The first few steps for calculating the gradient vector field are very simple:
- compute normalised greyscale (red+green+blue)/3.0
- compute edge map (right pixel-left pixel)/2.0 and (up pixel-down pixel)/2.0
- compute laplacian (a bit more complex but there is no need to get to the details of this now)
Currently, without doing anything fancy, i'm able to mimic exactly step 1 such that the image result from the cpu implementation is the same as the one from the gpu.
Unfortunately, i'm already stuck on step 2, because my edge map calculation is not accurate enough on the gpu.
So i've tried to implement an extended precision floating point, inspired from http://andrewthall.org/papers/df64_qf128.pdf .

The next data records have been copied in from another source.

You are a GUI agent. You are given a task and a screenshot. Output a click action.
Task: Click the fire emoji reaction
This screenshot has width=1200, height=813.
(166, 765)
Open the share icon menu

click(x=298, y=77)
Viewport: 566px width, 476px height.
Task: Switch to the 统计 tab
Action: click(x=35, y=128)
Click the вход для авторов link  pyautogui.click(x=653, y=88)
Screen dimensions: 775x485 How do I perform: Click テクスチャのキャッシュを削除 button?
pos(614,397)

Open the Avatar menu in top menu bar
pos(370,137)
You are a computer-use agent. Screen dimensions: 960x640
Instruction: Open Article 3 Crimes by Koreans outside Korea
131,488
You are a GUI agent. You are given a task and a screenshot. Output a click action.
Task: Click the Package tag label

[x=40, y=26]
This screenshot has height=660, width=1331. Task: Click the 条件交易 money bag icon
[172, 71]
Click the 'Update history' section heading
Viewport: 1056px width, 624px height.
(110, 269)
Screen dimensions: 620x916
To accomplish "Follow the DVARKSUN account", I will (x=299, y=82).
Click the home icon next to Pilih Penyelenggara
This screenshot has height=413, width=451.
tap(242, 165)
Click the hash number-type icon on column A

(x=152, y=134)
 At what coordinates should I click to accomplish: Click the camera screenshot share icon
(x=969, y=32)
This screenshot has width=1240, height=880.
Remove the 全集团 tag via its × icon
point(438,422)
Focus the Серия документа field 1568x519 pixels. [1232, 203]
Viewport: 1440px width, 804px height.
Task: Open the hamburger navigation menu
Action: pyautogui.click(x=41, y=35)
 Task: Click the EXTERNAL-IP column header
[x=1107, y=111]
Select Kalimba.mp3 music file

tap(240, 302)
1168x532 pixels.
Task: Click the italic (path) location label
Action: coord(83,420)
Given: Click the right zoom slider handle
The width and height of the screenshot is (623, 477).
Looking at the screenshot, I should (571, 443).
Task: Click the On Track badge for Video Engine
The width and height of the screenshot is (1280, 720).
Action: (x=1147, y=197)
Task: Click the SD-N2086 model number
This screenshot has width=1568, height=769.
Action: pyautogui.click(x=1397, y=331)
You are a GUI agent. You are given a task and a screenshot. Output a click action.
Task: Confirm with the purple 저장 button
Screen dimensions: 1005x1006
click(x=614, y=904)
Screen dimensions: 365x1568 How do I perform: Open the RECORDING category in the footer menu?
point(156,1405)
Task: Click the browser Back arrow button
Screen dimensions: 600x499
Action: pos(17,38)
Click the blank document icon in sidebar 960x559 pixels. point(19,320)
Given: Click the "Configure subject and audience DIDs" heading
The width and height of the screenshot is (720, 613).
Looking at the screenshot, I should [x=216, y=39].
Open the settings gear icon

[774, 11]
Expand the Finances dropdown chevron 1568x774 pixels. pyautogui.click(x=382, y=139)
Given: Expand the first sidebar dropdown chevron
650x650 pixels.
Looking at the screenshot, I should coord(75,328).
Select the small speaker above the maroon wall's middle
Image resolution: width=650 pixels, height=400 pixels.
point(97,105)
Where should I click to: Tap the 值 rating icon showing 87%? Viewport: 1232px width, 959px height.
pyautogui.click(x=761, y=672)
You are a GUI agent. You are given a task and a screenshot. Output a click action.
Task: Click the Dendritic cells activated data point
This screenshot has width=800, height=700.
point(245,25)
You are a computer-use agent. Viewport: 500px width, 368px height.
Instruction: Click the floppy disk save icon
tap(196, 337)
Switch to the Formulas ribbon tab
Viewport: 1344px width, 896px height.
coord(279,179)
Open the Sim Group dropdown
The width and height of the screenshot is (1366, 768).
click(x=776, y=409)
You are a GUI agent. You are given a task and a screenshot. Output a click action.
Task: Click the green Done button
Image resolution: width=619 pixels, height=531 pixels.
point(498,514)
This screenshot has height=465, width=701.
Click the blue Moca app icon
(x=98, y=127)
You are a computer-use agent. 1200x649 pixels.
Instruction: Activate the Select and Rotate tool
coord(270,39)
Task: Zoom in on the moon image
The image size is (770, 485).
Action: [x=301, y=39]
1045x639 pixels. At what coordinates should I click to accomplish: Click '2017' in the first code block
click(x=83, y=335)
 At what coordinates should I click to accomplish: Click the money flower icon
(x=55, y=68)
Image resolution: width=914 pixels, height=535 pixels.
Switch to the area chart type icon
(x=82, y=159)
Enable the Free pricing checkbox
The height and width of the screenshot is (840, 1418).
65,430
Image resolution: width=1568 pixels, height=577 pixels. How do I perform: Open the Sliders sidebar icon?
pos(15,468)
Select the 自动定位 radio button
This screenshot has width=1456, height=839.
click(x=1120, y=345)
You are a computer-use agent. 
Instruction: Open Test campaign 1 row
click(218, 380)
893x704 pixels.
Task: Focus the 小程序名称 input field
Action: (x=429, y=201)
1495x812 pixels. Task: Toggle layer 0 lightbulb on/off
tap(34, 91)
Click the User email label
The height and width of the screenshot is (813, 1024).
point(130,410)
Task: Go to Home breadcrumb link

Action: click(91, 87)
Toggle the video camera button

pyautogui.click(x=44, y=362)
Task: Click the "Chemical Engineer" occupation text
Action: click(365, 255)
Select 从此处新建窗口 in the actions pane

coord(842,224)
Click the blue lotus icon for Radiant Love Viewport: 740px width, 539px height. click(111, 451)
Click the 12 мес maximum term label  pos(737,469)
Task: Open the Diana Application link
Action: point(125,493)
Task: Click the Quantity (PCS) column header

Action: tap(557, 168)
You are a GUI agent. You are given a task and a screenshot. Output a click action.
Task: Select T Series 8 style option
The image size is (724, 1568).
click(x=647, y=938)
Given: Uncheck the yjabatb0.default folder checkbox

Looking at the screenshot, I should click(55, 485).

I'm fairly new to opengl-es and so i'm not even sure i did things correctly here, but below are the operations i intended to code in order to work out this precision loss i'm currently suffering of.
vec2 split(float a)
{
float t = a * (2e-8+1.0);
float aHi = t - (t -a);
float aLo = a - aHi;
return vec2(aHi,aLo);
}
vec2 twoProd(float a, float b)
{
float p = a * b;
vec2 aS = split(a);
vec2 bS = split(b);
float err = ( ( (aS.x * bS.x) - p) + (aS.x * bS.y) + (aS.y * bS.x) ) + (aS.y * bS.y);
return vec2(p,err);
}
vec2 FMAtwoProd(float a,float b)
{
float x = a * b;
float y = a * b - x;
return vec2(x,y);
}
vec2 div(vec2 a, vec2 b)
{
float q = a.x / b.x;
vec2 res = twoProd( q , b.x );
float r = ( a.x - res.x ) - res.y ;
return vec2(q,r);
}
vec2 div(vec2 a, float b)
{
return div(a,split(b));
}
vec2 quickTwoSum(float a,float b)
{
float s = a + b;
float e = b - (s-a);
return vec2(s,e);
}
vec2 twoSum(float a,float b)
{
float s = a + b;
float v = s - a;
float e = ( a - (s - v)) + ( b - v );
return vec2(s,e);
}
vec2 add(vec2 a, vec2 b)
{
vec2 s = twoSum(a.x , b.x);
vec2 t = twoSum(a.y , b.y);
s.y += t.x;
s = quickTwoSum(s.x,s.y);
s.y += t.y;
s = quickTwoSum(s.x,s.y);
return s;
}
vec2 add(vec2 a,float b)
{
return add(a,split(b));
}
vec2 mult2(vec2 a,vec2 b)
{
vec2 p = twoProd(a.x,b.x);
p.y += a.x * b.y;
p.y += a.y * b.x;
p = quickTwoSum(p.x,p.y);
return p;
}
vec2 mult(vec2 a,float b)
{
return mult2(a, split(b));
}
Obviously, i must be doing something wrong here or miss some quite fundamental concepts as i'm getting the same results whether i'm using simple operations or my extended floating point operations...